Towards Scale-Aware Low-Light Enhancement via Structure-Guided Transformer Design
This addresses the problem of enhancing images in extremely low-light conditions for applications like photography or surveillance, representing an incremental improvement over existing methods.
The paper tackles low-light image enhancement by proposing SG-LLIE, a multi-scale CNN-Transformer hybrid framework guided by structure priors, which achieves state-of-the-art performance on benchmarks and ranks second in the NTIRE 2025 challenge.
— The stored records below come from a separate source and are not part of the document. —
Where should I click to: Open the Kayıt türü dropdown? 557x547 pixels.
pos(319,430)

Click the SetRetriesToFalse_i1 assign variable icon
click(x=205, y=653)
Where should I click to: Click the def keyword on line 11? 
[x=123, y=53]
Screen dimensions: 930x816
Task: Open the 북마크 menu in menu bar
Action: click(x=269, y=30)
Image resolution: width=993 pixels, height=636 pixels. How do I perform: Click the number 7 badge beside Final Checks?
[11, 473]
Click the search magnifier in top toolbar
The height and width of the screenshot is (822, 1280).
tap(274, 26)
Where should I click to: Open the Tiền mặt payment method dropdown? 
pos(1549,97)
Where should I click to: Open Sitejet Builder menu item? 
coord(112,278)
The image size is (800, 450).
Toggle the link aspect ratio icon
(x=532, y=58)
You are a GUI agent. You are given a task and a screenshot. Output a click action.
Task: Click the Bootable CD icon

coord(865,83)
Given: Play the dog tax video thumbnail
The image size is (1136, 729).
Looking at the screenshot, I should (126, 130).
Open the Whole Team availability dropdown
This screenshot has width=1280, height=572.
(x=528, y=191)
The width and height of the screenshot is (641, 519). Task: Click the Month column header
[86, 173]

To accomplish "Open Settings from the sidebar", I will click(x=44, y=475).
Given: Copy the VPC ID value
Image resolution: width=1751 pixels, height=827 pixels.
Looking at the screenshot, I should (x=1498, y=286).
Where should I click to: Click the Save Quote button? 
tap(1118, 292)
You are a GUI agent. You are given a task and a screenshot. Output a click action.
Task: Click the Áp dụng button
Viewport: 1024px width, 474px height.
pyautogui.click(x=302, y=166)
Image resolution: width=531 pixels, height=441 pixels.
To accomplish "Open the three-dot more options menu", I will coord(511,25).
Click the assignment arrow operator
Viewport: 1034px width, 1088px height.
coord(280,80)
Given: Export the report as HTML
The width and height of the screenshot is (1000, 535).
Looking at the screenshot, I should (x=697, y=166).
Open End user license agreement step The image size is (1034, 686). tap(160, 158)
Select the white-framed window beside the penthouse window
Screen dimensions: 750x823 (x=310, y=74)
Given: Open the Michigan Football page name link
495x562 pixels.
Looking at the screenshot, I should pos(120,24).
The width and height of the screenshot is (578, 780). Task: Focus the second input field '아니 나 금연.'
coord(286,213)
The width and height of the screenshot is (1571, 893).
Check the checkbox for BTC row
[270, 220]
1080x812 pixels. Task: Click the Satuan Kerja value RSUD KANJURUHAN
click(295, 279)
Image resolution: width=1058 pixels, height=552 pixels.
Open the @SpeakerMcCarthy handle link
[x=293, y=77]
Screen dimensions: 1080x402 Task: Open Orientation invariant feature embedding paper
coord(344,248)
Current Low-light Image Enhancement (LLIE) techniques predominantly rely on either direct Low-Light (LL) to Normal-Light (NL) mappings or guidance from semantic features or illumination maps. Nonetheless, the intrinsic ill-posedness of LLIE and the difficulty in retrieving robust semantics from heavily corrupted images hinder their effectiveness in extremely low-light environments. To tackle this challenge, we present SG-LLIE, a new multi-scale CNN-Transformer hybrid framework guided by structure priors. Different from employing pre-trained models for the extraction of semantics or illumination maps, we choose to extract robust structure priors based on illumination-invariant edge detectors. Moreover, we develop a CNN-Transformer Hybrid Structure-Guided Feature Extractor (HSGFE) module at each scale with in the UNet encoder-decoder architecture. Besides the CNN blocks which excels in multi-scale feature extraction and fusion, we introduce a Structure-Guided Transformer Block (SGTB) in each HSGFE that incorporates structural priors to modulate the enhancement process. Extensive experiments show that our method achieves state-of-the-art performance on several LLIE benchmarks in both quantitative metrics and visual quality. Our solution ranks second in the NTIRE 2025 Low-Light Enhancement Challenge. Code is released at https://github.com/minyan8/imagine.